— START —

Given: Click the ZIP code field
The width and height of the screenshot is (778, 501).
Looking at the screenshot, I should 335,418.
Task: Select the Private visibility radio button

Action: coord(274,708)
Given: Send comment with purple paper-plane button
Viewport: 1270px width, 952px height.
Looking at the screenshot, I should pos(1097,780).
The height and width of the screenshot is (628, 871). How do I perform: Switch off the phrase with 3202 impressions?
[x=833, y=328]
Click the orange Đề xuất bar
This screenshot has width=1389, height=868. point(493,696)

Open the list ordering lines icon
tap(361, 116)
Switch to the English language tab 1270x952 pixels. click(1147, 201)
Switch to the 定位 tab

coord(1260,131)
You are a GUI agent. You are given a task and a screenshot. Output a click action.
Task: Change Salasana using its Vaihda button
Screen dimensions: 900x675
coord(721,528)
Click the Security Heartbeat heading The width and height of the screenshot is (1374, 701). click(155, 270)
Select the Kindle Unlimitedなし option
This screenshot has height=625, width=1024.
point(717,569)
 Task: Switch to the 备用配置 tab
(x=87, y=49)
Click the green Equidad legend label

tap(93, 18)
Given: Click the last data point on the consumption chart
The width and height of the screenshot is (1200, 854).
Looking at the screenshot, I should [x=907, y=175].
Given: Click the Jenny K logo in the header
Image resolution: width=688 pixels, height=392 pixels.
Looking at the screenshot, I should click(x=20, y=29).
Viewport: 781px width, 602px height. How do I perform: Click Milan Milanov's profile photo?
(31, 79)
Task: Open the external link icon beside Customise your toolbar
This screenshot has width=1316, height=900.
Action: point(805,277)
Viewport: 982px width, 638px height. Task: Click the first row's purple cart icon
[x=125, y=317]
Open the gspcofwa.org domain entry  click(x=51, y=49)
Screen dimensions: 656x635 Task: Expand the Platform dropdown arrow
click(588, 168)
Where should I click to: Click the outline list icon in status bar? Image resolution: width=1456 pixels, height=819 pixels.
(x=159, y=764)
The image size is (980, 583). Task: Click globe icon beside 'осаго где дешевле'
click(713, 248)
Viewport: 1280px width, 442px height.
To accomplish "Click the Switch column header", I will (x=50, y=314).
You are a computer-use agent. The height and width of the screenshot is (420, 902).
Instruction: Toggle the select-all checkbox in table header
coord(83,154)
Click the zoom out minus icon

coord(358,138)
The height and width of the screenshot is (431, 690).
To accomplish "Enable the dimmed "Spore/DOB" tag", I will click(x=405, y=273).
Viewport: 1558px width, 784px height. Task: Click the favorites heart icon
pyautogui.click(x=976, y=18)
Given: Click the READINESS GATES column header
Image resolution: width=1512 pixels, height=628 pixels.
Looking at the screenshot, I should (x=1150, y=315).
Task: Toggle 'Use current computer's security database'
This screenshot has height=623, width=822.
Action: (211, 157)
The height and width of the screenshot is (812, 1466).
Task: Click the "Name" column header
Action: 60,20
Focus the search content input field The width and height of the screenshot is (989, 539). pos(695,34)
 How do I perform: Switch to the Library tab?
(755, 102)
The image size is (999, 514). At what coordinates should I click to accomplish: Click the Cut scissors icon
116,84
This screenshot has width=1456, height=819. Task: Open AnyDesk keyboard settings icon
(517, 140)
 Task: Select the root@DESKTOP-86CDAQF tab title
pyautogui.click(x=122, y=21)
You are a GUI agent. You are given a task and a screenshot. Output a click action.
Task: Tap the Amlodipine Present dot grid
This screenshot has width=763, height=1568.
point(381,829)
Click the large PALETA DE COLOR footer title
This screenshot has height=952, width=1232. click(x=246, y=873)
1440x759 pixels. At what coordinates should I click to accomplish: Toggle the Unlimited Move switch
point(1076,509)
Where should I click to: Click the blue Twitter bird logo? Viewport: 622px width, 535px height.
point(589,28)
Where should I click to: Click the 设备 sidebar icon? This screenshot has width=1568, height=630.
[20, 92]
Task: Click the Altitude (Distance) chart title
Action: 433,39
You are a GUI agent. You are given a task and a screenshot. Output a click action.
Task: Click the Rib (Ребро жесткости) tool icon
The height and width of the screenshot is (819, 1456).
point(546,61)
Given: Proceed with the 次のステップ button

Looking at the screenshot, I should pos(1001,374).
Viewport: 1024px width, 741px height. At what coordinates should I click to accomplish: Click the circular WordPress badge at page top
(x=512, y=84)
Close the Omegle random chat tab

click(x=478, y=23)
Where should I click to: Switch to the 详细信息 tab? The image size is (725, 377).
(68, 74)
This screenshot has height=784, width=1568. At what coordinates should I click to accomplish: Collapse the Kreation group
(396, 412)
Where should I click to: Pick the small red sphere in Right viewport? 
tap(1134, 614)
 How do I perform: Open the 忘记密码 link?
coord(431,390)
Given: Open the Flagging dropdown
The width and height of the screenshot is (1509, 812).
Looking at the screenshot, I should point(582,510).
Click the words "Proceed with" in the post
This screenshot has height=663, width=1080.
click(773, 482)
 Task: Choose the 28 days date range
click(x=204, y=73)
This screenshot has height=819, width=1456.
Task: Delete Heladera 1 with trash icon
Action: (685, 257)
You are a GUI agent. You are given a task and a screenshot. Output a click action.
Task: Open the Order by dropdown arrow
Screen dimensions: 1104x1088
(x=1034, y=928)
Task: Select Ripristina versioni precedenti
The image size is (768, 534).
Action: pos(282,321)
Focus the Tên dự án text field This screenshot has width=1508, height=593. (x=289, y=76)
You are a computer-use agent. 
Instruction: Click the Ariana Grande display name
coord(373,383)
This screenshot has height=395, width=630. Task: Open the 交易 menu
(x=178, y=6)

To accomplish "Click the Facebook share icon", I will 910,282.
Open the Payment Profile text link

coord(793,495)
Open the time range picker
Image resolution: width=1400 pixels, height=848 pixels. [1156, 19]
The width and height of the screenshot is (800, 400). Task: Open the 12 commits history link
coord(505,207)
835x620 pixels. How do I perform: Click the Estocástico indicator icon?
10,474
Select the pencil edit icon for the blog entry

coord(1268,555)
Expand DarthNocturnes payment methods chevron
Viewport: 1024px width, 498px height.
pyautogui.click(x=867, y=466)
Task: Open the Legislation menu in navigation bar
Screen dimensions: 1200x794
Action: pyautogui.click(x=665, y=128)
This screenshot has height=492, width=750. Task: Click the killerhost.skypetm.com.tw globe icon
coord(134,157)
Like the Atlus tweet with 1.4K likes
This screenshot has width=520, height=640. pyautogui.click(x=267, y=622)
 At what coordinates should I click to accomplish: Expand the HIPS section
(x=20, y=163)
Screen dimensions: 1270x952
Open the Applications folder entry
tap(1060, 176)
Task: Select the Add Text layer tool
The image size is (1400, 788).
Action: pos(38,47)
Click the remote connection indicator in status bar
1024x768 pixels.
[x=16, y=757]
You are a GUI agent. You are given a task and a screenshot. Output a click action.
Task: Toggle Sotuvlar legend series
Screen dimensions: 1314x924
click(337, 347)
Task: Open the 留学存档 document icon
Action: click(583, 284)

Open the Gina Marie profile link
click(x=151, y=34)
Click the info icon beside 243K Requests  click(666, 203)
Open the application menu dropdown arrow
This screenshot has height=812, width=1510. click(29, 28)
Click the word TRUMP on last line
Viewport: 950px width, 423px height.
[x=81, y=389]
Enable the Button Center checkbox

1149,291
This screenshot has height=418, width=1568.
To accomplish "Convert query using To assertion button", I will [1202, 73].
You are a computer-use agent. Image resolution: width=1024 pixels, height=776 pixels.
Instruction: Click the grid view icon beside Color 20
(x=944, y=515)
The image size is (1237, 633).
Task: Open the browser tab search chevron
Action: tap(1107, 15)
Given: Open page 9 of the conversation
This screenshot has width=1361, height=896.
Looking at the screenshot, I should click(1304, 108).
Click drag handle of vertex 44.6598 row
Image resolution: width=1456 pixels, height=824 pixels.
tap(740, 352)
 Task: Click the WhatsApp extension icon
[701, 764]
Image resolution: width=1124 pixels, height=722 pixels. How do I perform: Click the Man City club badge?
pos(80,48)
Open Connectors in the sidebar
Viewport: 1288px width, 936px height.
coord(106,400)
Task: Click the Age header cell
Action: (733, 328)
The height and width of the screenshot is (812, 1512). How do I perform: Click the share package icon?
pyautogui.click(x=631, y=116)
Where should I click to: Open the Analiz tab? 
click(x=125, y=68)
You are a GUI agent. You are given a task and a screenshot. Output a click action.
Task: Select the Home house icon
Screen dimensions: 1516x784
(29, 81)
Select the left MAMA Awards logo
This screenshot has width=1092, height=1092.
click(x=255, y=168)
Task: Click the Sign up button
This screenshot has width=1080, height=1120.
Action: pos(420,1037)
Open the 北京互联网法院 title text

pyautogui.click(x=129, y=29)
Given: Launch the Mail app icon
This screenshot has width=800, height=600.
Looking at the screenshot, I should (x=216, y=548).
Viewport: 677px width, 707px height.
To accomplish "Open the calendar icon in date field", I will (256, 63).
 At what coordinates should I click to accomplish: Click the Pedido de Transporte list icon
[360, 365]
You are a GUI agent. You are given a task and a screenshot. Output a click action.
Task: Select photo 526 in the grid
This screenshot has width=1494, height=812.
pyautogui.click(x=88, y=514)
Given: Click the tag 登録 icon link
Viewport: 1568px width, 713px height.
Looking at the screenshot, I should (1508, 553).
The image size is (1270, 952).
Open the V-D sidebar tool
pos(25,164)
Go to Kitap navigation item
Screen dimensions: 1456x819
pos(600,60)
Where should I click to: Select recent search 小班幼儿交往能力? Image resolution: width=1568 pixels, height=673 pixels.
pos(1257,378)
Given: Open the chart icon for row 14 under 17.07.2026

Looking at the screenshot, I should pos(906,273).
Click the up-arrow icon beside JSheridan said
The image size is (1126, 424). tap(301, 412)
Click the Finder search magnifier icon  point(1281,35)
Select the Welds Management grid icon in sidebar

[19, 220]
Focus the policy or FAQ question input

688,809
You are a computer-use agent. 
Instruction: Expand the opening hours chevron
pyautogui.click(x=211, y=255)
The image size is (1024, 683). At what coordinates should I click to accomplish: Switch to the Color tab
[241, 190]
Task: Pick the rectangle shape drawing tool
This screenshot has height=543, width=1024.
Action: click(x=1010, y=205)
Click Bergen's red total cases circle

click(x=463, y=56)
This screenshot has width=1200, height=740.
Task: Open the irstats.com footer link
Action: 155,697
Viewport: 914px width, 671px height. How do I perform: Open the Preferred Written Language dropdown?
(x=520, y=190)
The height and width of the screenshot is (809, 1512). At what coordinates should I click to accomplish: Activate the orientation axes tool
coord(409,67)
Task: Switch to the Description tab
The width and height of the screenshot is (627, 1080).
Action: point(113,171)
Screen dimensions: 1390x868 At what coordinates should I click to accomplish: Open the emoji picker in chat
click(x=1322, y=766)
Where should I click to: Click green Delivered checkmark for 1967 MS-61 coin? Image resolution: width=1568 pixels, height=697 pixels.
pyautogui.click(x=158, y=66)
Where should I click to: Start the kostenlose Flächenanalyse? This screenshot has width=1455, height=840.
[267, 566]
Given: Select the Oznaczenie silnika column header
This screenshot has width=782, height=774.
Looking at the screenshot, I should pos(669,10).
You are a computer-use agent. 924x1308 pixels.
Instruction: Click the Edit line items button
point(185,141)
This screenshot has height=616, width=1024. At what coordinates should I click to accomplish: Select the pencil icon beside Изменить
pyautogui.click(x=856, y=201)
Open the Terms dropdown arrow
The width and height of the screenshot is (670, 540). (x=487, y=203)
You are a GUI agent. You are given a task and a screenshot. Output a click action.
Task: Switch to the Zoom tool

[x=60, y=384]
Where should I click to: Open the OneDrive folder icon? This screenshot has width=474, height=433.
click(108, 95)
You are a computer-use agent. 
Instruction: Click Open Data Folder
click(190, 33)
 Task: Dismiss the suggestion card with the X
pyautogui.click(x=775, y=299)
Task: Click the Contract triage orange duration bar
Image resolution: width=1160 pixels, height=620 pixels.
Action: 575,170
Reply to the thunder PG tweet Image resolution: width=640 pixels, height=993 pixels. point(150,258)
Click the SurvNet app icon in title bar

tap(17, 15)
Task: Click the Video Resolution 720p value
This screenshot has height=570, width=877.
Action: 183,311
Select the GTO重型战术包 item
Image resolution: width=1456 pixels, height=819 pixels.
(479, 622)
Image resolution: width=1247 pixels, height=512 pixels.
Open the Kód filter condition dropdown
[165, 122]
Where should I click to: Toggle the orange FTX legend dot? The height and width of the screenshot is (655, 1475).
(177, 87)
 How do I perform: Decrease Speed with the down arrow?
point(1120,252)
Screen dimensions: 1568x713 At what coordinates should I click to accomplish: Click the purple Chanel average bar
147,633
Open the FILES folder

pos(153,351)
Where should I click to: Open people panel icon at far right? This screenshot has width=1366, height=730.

— END —

◆ WHAT IS BEING ASKED
Repeat everything in the items above from the line containing "Given: Click the tag 登録 icon link" down to the line containing "pos(600,60)", both lines included.

◆ WRITTEN RESPONSE
Given: Click the tag 登録 icon link
Viewport: 1568px width, 713px height.
Looking at the screenshot, I should (1508, 553).
The image size is (1270, 952).
Open the V-D sidebar tool
pos(25,164)
Go to Kitap navigation item
Screen dimensions: 1456x819
pos(600,60)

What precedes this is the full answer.